According to a couple of studies that were published in the journal Current Biology on the 1st of August, researchers have managed to discover the genetic differences that are responsible for the differences in smell perspective and sensitivity among various individuals. Approximately 200 subjects took part in the study, led by a research team from the Plant and Food Research center in New Zealand. Each subject was tested for 10 different chemical compounds that are most commonly found in ever day food. After testing the sensitivity of the subjects for the chemical compounds, the research team investigated their genome in order to discover the genetic differences between subjects who could smell certain chemicals, and subjects who couldn’t smell the chemicals.
The research team, composed of Jeremy McRae, Sara Jaeger, and Richard Newcomb, revealed genetic associations for 4 of the 10 studied chemicals. Their findings suggest that our different genetic make-up determines whether or not a certain individual can sense the smell of certain chemicals. The four odorants found to be genetically associated are those of apple, ionone, malt and blue cheese.
Jeremy McRae, one of the authors, reports that there was a certain surprise for the team when they discovered that so many odors are associated with certain genes. If their future studies reveal other odors to be associated with genes, the results would mean that each individual is sensitive to a certain palette of smells. According to McRae, the results of their current studies show that each individual has a personalized experience with the smell of their food, each time he or she sits down to eat.
McRae and his research colleagues also compared the differences between human subjects found in various parts of the world. However, they found no evidence of regional differentiation. This results means that, for example, an individual who lives in Asia is most likely to be able to smell the same chemical compounds as an individual from Africa, Europe or America. Furthermore, there is no noticeable relationship between the ability to smell different chemical compounds. Basically, if a subject is sensitive to the smell of blue cheese, it doesn’t mean that Â he or she has to be sensitive to the smell of malt or apple.
The research team discovered that there are various genetic variants that are linked to the encoding of the human olfactory receptors. These olfactory receptor molecules are found on the surface of each sensory nervous cell from the human nose. When a chemical compound is bound to the olfactory receptor, an electrical impulse is sent from the nervous cell towards the brain.
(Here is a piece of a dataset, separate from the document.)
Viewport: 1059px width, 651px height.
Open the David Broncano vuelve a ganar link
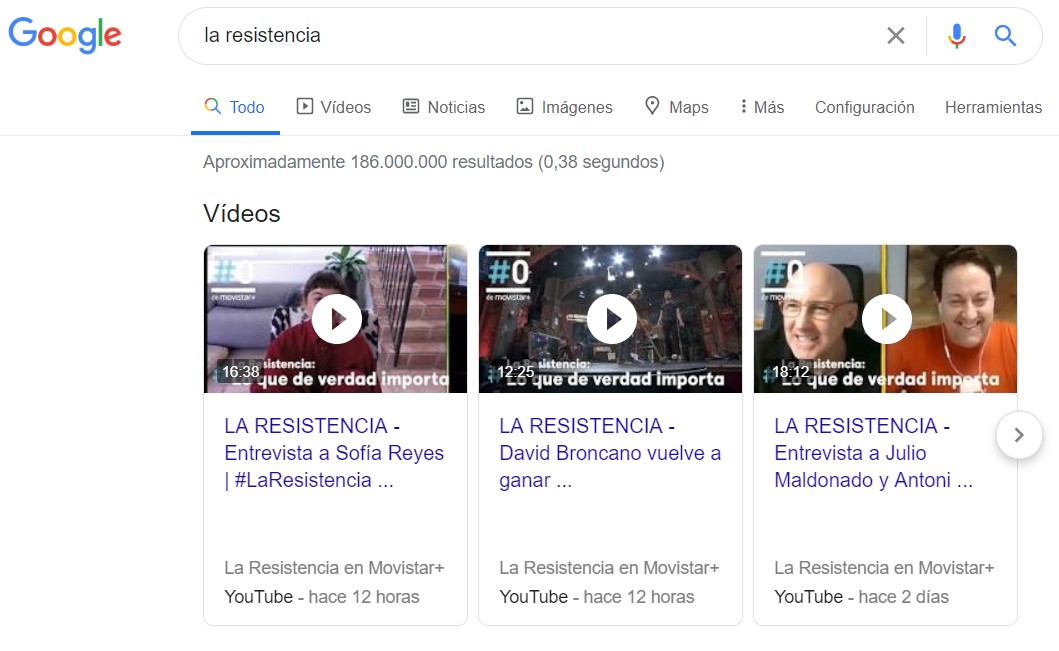tap(609, 453)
This electrical impulse is responsible for our smell perception.
In the case of ionone, which is the chemical compound that gives the smell of the flowers known as violets, the research team discovered the exact genetic mutation that causes certain individuals to perceive the smell as floral, rather than sour. Their perception is related to the mutation of the OR5A1 gene. According to Richard Newcomb, the current study allows the development of future products aimed for the human population. Companies might use the results of the study to create better smelling foods or beverages, based on the smell sensitivity of their target population.